# Supplied information
[Start of section]

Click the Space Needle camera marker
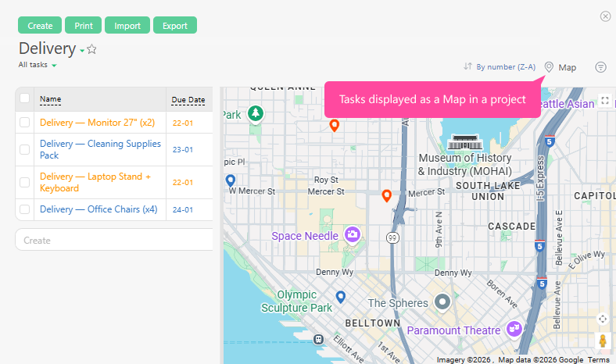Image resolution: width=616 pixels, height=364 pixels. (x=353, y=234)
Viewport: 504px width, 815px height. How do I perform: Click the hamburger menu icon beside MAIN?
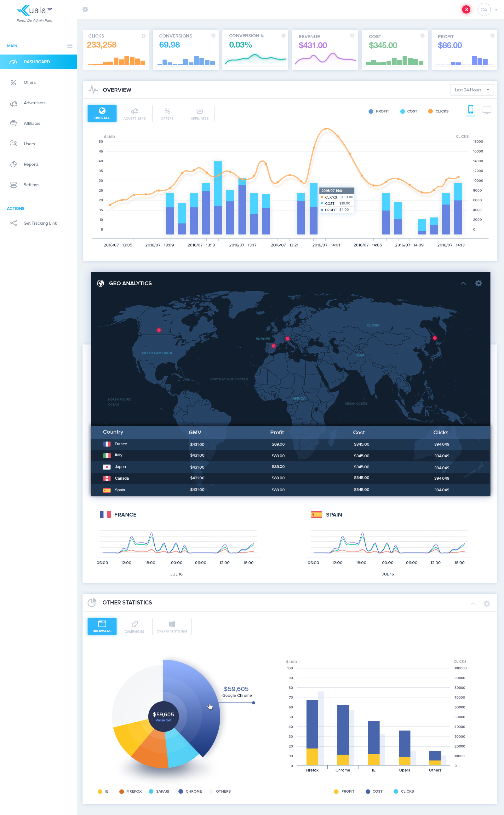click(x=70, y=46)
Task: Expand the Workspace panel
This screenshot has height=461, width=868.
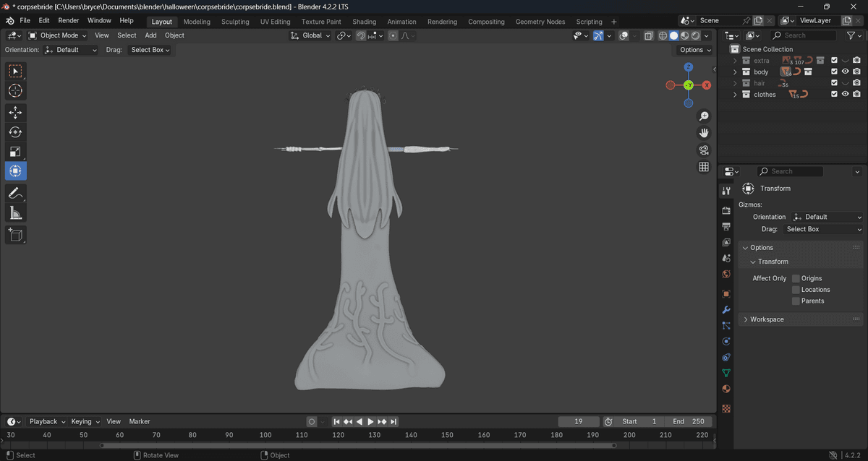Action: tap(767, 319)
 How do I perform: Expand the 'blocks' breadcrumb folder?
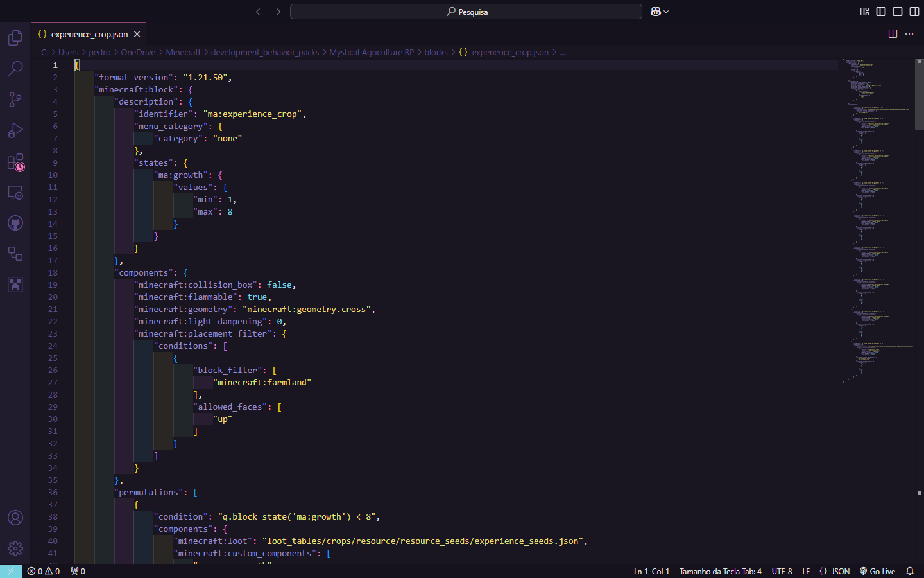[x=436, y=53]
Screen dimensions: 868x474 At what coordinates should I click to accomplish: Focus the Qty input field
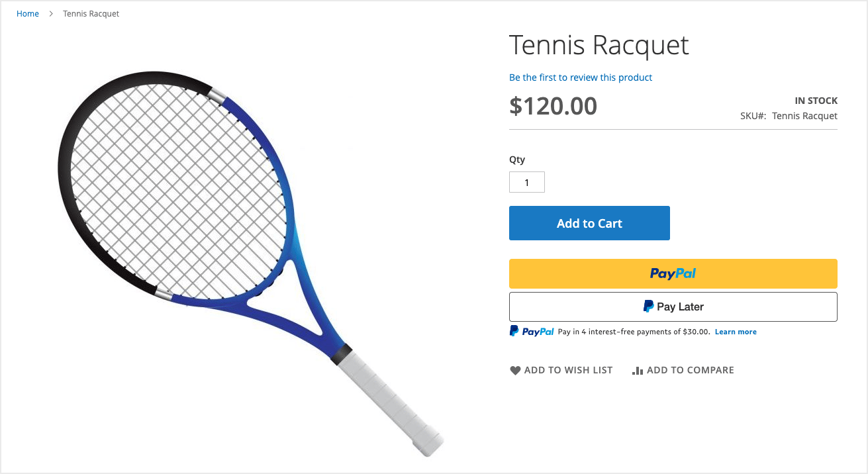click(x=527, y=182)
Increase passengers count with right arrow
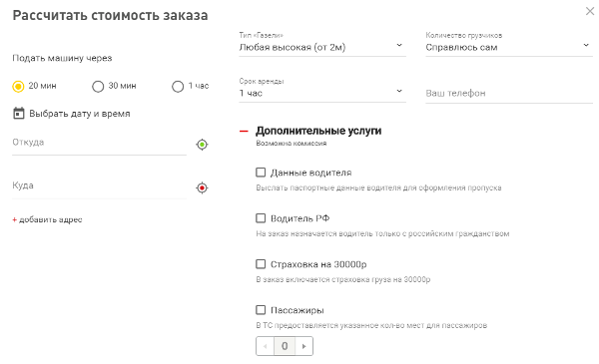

[End of section]

Please reproduce nothing but the lines from the one containing "Screen dimensions: 868x474" through the closing line of the listing, retyped word for word, pictures excluded.

Screen dimensions: 868x474 At what coordinates should I click to accomplish: Focus the Qty input field
click(x=527, y=182)
Increase passengers count with right arrow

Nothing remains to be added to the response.